------ Document

I will explain the physical principles underlying these and other theoretical developments and the new notions about space that make them conceivable. And later on, we’ll also encounter an even weirder possibility, which the physicist Andreas Karch and I discovered a year later: we could be living in a three-dimensional pocket of space, even though the rest of the universe behaves as if it is higher-dimensional. This result opens a host of new possibilities for the fabric of spacetime, which could consist of distinct regions, each appearing to contain a different number of dimensions. Not only are we not in the center of the universe, as Copernicus shocked the world by suggesting five hundred years ago, but we just might be living in an isolated neighborhood with three spatial dimensions that’s part of a higher-dimensional cosmos.
The newly-studied membrane-like objects called branes are important components of the rich higher-dimensional landscapes. If extra dimensions are a physicist’s playground, then
braneworlds
—hypothesized universes in which we live on a brane—are the tantalizing, multi-layered, multi-faceted jungle gyms.
*
This book will take you to braneworlds and universes with curled-up, warped, large, and infinite dimensions, some of which contain a single brane and others of which have multiple branes housing unseen worlds. All of these are within the realm of possibility.
The Excitement of the Unknown
The postulated braneworlds are a theoretical leap of faith, and the ideas they contain are speculative. However, as with the stock market, riskier ventures might fail but they could also reward you with greater returns.
Imagine the sight of the snow under a ski chairlift on the first sunny day after a storm, when untracked powder tempts you from below. You know that no matter what, once you hit the snow, it’s going to be a great day. Some runs will be steep and full of bumps, some will be easy cruisers, and some will be tricky routes through trees. But even if you take the occasional wrong turn, most of the day will be wonderfully rewarding.
For me, model building—which is what physicists call the search for theories that might underlie current observations—has this same irresistible appeal. Model building is adventure travel through concepts and ideas. Sometimes new ideas are obvious, and sometimes they are tricky to find and negotiate. However, even when we don’t know where they’re heading, interesting new models often explore untouched, delightful terrain.

------------

# Objective:
In the passage on extra dimensions and braneworlds, why are speculative braneworld ideas worth pursuing despite being a theoretical leap of faith? Explain in one to three sentences. The material after this point comes from a separate source.

------ Data

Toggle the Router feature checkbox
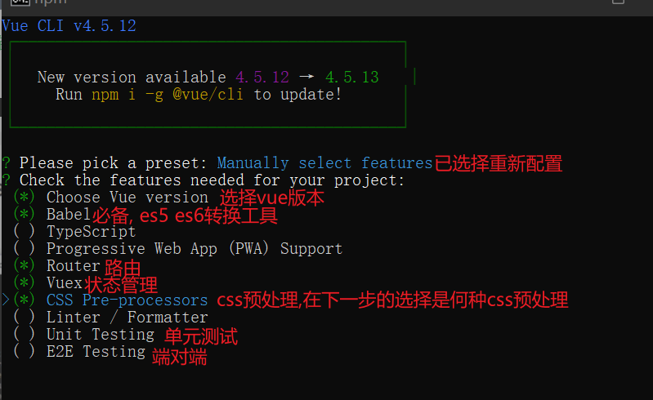 pos(25,266)
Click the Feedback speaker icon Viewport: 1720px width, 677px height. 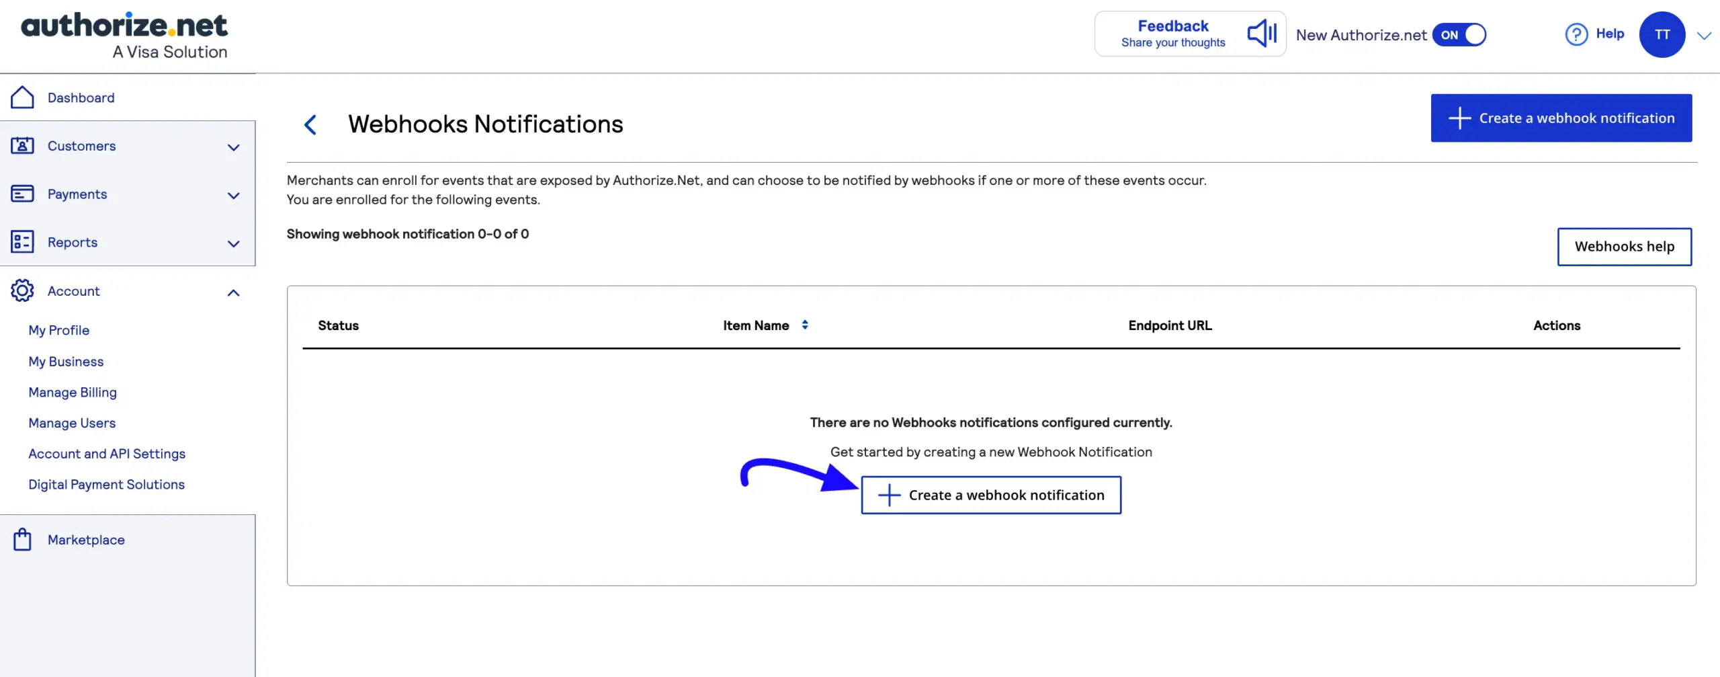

------------

# Task result:
As with the stock market, riskier ventures might fail, but they could also reward you with greater returns.